Updated mission, vision and strategic goals
Bruno started by outlining the updated mission of the campus to “cultivate creative and innovative leaders who mālama (care for) our people, our places and our ways of knowing in order to sustain and transform our islands and the world.” Guiding the future are four strategic goals: Becoming a Native Hawaiian Place of Learning (PDF), Student Success (PDF), Sustainability (PDF) and Research Excellence (PDF).
“The strategic goals include only four. That was intentional on the part of the committee, and really reflected the strong feedback we received from two years of discussions on campus,” Bruno said.
Academic units have begun the process of implementing the post-pandemic planning recommendations agreed upon after consultation with faculty, administrators and other key stakeholders. A spreadsheet lists every unit by school or college along with each unit’s list of recommendations, actions taken and actions completed. The spreadsheet will be updated regularly.
Increases in enrollment and graduation rates
Graduation rates continue to rise in a trend that started a decade ago that led to national recognition in 2017. In 2020, UH Mānoa saw increases in both the four-year (+1.3% to 61.8%) and six-year (+0.5% to 37.1%) graduation rates.
While nationally, most colleges and universities saw a decline in enrollment, UH Mānoa saw an increase in student enrollment in fall 2020. The overall enrollment climbed by 3%, and the number of first-generation students increased by 7%.
“As a first-generation student myself, I was really pleased to learn that we now have the capability to track our first-generation students and monitor how well we are doing in tracking and retaining those students,” Bruno said.
The number of Native Hawaiian students increased by 6.6% in the past year, bringing the total number of Native Hawaiian students to a record 17.7% of the campus enrollment.
Research continues to attract
UH Mānoa’s strong research programs continued an upward trend in 2020. The campus researchers brought in more extramural funding for a fourth-straight year. The $338 million in extramural funding was a record except for 2010 when stimulus funding supplemented the research.

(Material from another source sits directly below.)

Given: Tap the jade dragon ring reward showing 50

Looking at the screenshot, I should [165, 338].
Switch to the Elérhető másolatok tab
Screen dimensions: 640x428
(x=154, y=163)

UH Mānoa research funding:
- 2020: $338 million
- 2019: $314.5 million
- 2018: $301.1 million
- 2017: $294 million
Overall, UH Mānoa is one of only 95 public universities in the elite Carnegie R1 doctoral university category. The programs show they have been effective in spending those funds with disciplines such as ocean sciences and marine sciences ranking 4th out of 428 R1 research universities and geological and earth sciences hitting No. 14 in the same group.
One of the major success stories of the past two years was the increase in research opportunities for undergraduate students. The Undergraduate Research Opportunities Program (UROP) broadened its reach, providing a 37% increase in distribution of funds from $296,000 to $408,000 per year and a 59% increase in applications from 153 to 244.

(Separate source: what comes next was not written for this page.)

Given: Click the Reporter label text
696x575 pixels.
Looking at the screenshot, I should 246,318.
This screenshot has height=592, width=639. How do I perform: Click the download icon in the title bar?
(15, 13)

Some challenges overcome, more challenges ahead
While not everything was perfect in a less than perfect year, employees rose to the challenge placed on the campus community. The number of cases in 2020 remained low compared to other similar-sized universities around the country.

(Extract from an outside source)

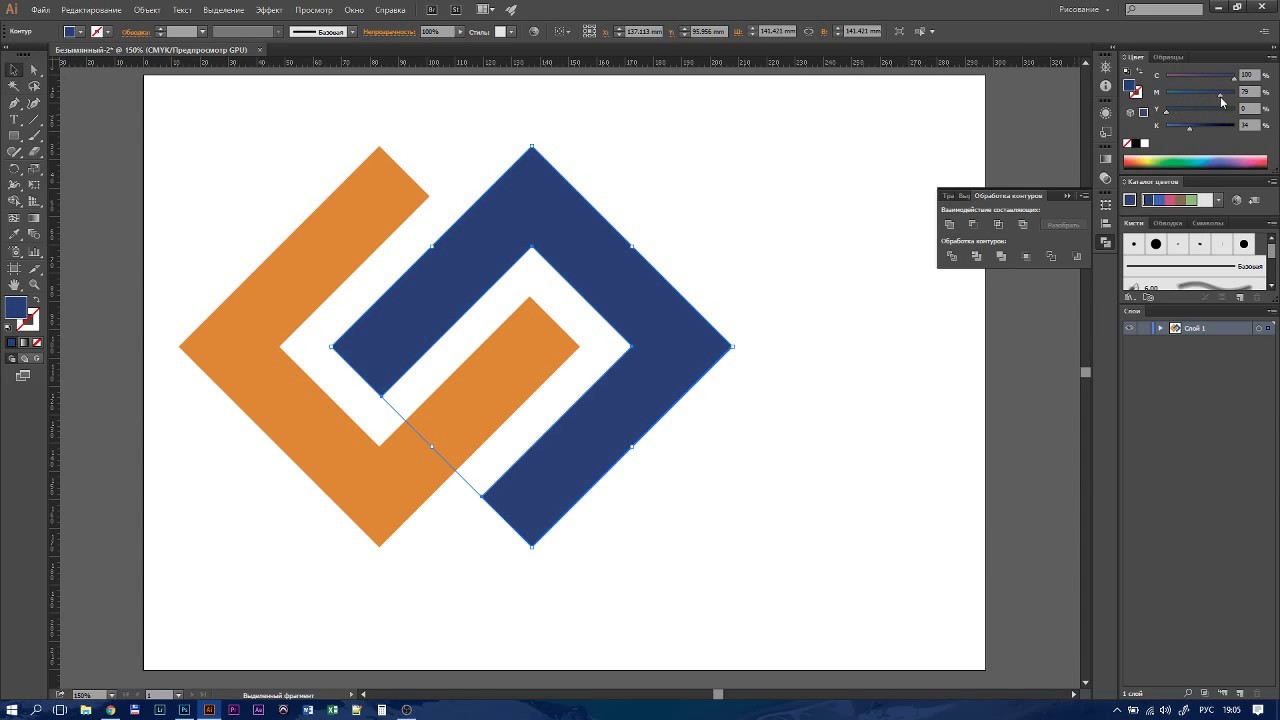Open the Эффект menu
Screen dimensions: 1280x720
coord(269,10)
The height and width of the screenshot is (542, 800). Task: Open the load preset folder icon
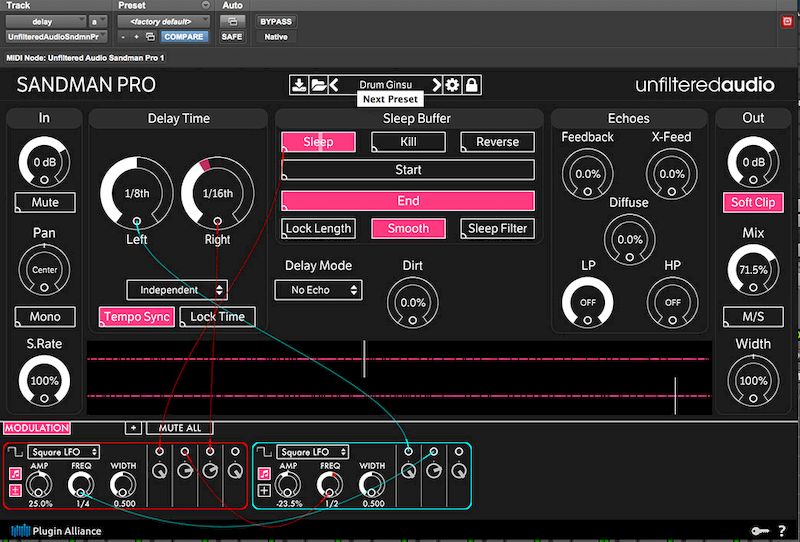[x=318, y=85]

Revenues were down in student housing and athletics because pandemic restrictions and precautions meant fewer student residents and the cancellation of some sports’ seasons.
“As vaccinations are more widely spread across our community, we can’t wait to get back on campus. I know that is true for our students, our faculty and our staff,” Bruno said. “But there are exciting opportunities that we are capitalizing on.”
Bruno said that teams are working to provide even more learning opportunities that will provide flexibility and expansion for improvements.